Solamente llevo una maleta porque no necesito demasiadas cosas. El viaje hasta el pueblo va a ser rápido y me llevará poco tiempo mi estancia allí. Lo justo para hacer el papeleo con la funeraria y el seguro. He pedido que el entierro sea en la vieja iglesia, cerca de la casa donde mi padre nació y se crió. En los alrededores están los pocos amigos que aún conserva de su infancia. Quién diría , lo duro que tuvo que ser, escapar de tan pequeño, del dolor y del sufrimiento, de las penurias y del hambre, evitando constantemente el fuego de metralla. (No fueron buenos tiempos para su familia, pero sus padres sacaron a los cinco hermanos hacia adelante. Sus padres pasarían hambre pero no sus hijos). La iglesia es lo suficiente discreta y en ella albergará la poca gente que esperamos. Pocos amigos quedan de su infancia, apenas una docena. Era muy querido por su caracter afable. Siempre estuvo cuando se le necesitó, me comentaba Amalio, el de Rosa la de Celesto, cuando se enteró de su pérdida.

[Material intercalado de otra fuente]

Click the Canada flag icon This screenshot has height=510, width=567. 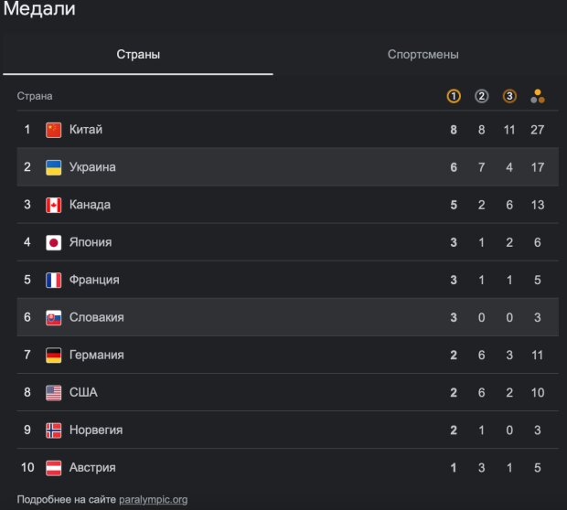point(54,205)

Con todo este percal de la pandemia, he pedido que se hagan muy pocas esquelas. Las colocaré en el viejo tablón de anuncios del pueblo y en el antiguo barrio donde vivió durante cerca de 30 años. La gente que me ha llamado para darme el pésame me ha dicho que tiene miedo de acercarse por todo este tema del covid-19, pero que hará lo posible para asistir el sábado al entierro. Les he dicho que se queden en casa y que con esa simple llamada ya me doy por satisfecha.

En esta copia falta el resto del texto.